Beauty is in the eye of the beholder, but luxury homes are easier to spot—just look for the zeroes! For this week's infographic, we decided to look into the luxury markets that have changed the most since the market correction began.
We started by taking all micropolitan and metropolitan areas (regardless of housing stock) to find the areas with the largest share of high-end homes valued at $1 million or more. We evaluated these homes by their current value, and for their 2005 value. All historical data was derived from a backward application of SmartZip's Neighborhood Home Price Index (NHPI).
For example: If the 2005 HPI = 100 and the current HPI = 150, then a home with a current value of $846,870 would have a 2005 value of around $564,580.
Below, we outline the top five emerging and declining luxury home markets since 2005.
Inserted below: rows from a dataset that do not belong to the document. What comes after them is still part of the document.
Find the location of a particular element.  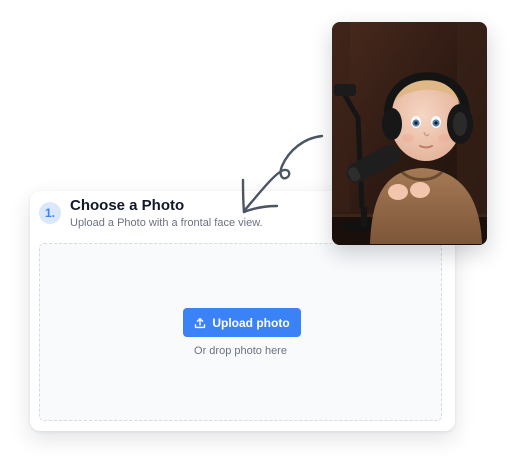

upload-photo-button: Upload photo is located at coordinates (242, 322).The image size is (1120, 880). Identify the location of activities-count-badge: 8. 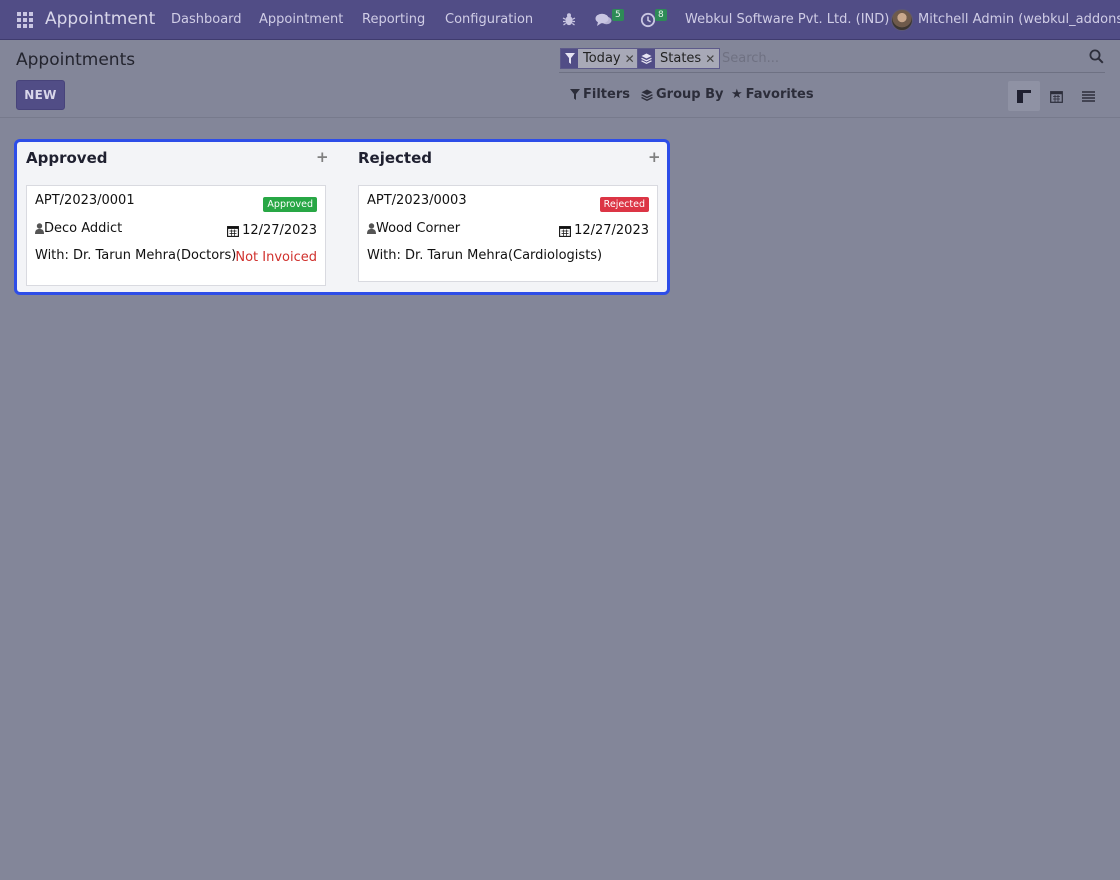
(661, 15).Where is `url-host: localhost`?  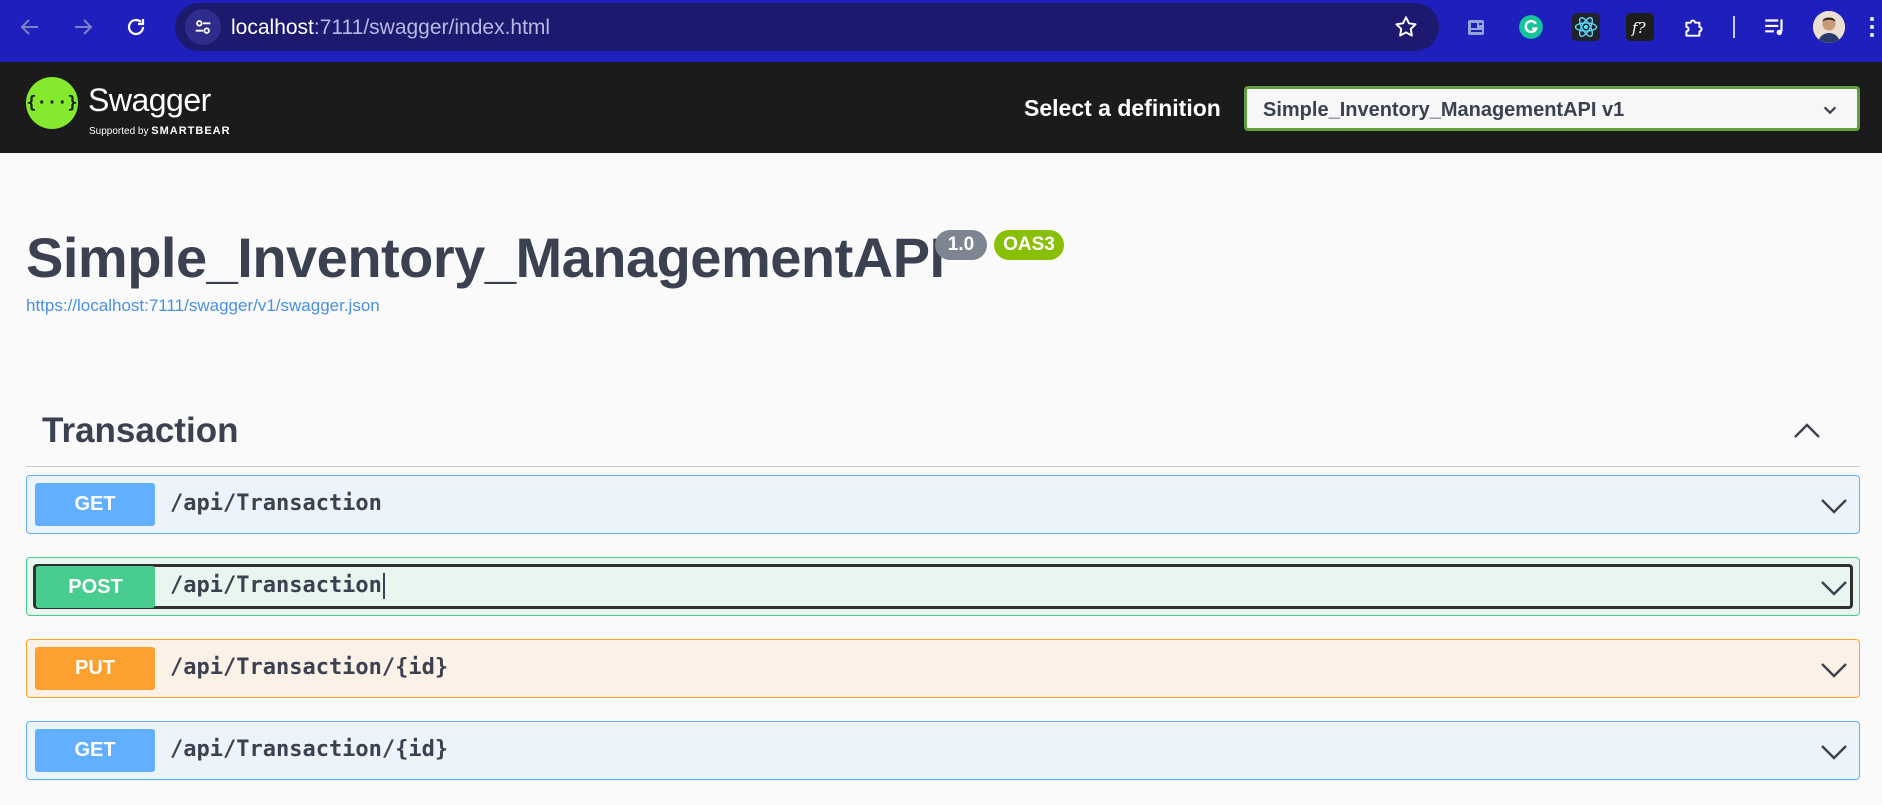
url-host: localhost is located at coordinates (272, 28).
As the tech scene of San Francisco and intellectual hub of Washington, D.C., have grown, so has their demand for luxury homes, condos and rentals. And while much is being made of the “tech bro" and lobbyist salaries in these markets, the reality is that many of the emerging luxury areas match up with our least affordable markets in America breakout. We'll be watching closely to see if the salaries and savings of buyers in these markets are keeping up with the area's skyrocketing home prices.
Honolulu, Hawaii, shows the most staggering jump—from a luxury home percentage ranking of 77th in 2005 to a current ranking of 3rd. As the market rebounds, so does the demand for vacation homes in beautiful places. Despite a massive surge in luxury condo development on Oahu, an inventory shortage continues to drive prices up, especially in Honolulu.